WORK TO COMPLETE
Write out all the lines of these items again, requests included, but shift every coordinate in the answers up by 48. Leave the pictures out.

====== ENTRIES ======

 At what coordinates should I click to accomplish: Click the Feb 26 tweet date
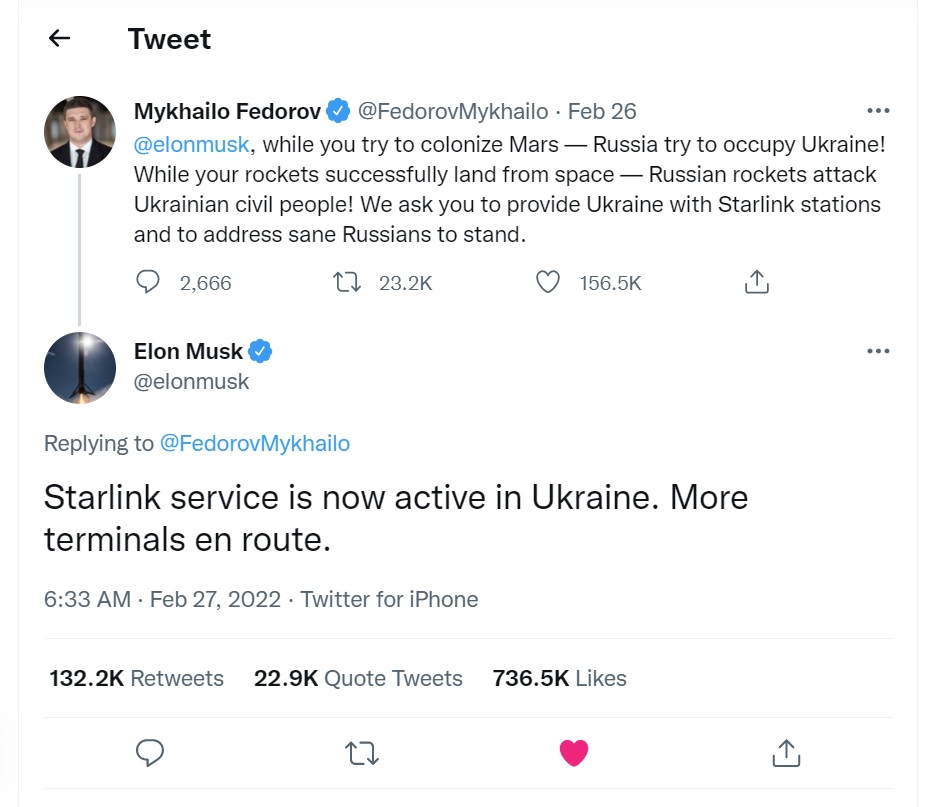pyautogui.click(x=602, y=110)
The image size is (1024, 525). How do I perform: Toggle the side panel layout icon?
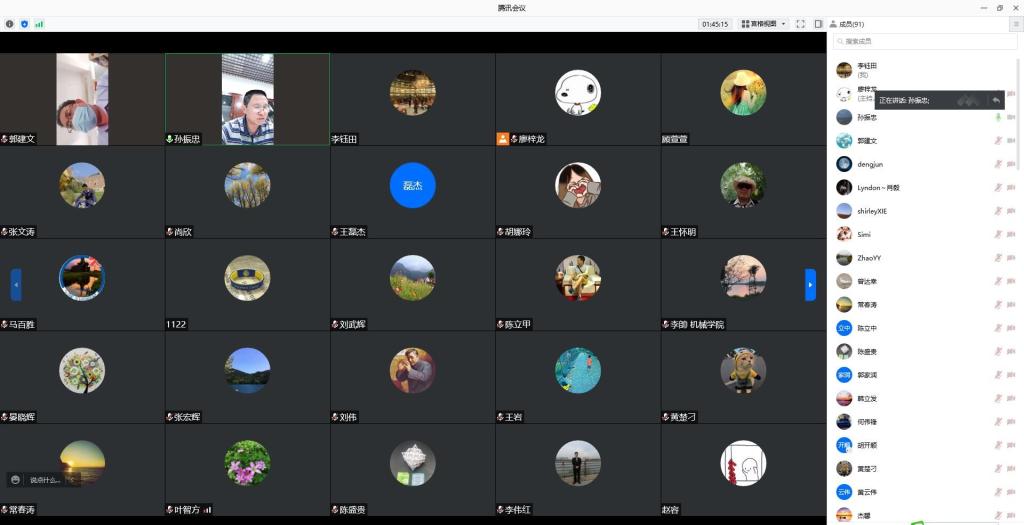pyautogui.click(x=818, y=24)
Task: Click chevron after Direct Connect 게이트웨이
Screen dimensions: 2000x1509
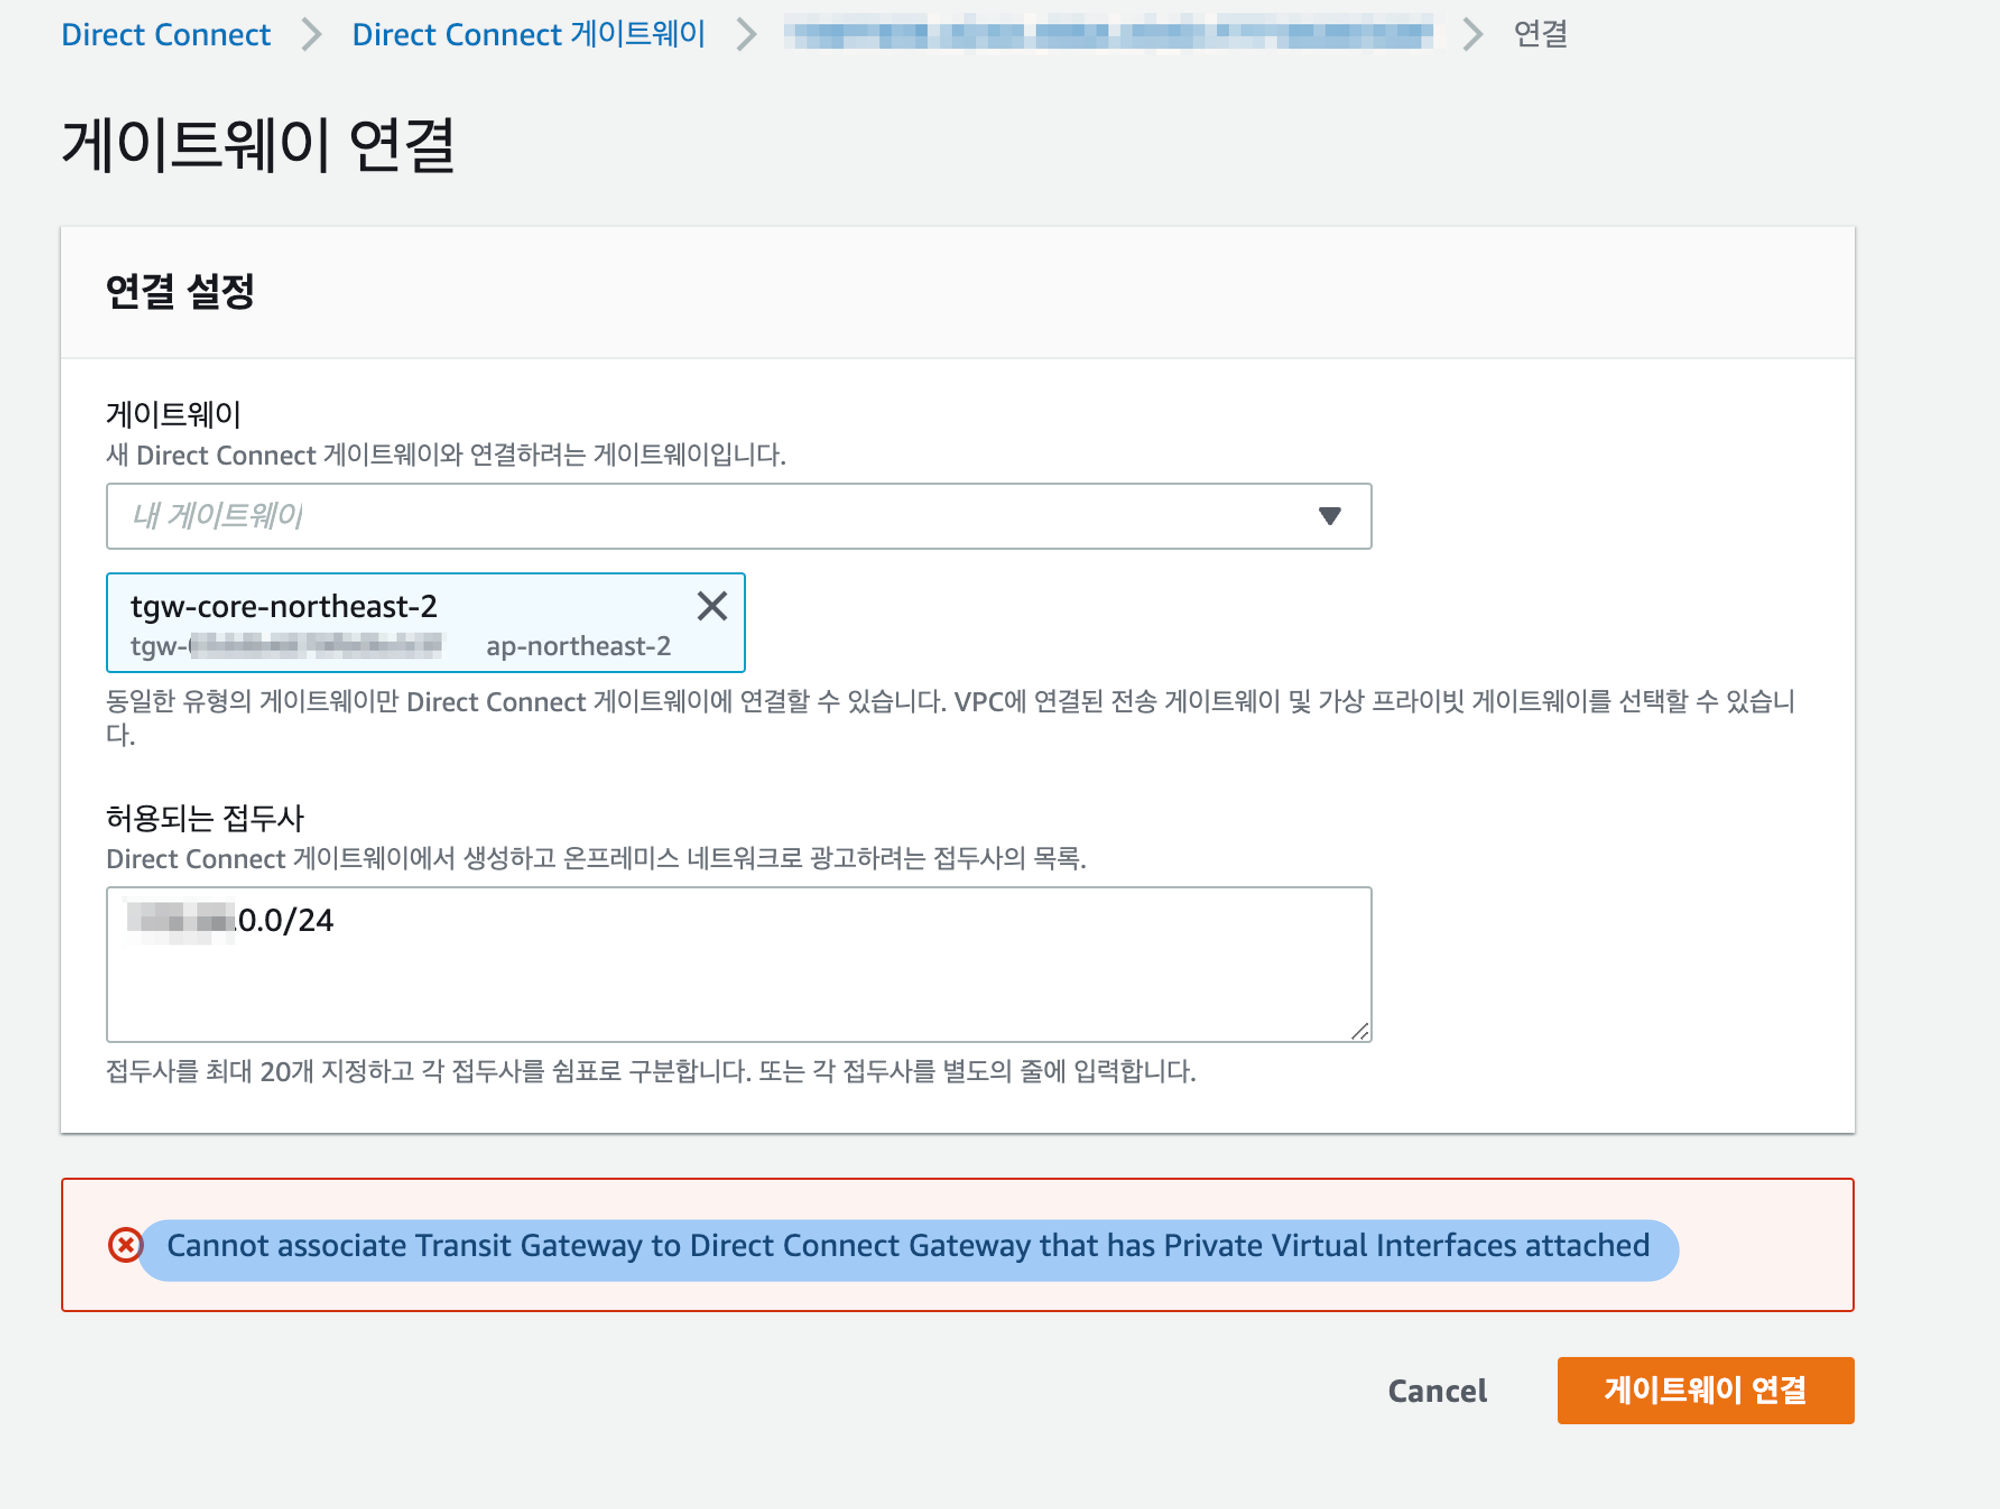Action: [746, 35]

======

FINAL RESULT
 At what coordinates should I click to accomplish: Click the Feb 26 tweet date
pyautogui.click(x=650, y=158)
The image size is (1024, 525). How do I perform: Toggle the side panel layout icon?
pyautogui.click(x=866, y=72)
Task: Click chevron after Direct Connect 게이트웨이
Screen dimensions: 2000x1509
Action: [794, 83]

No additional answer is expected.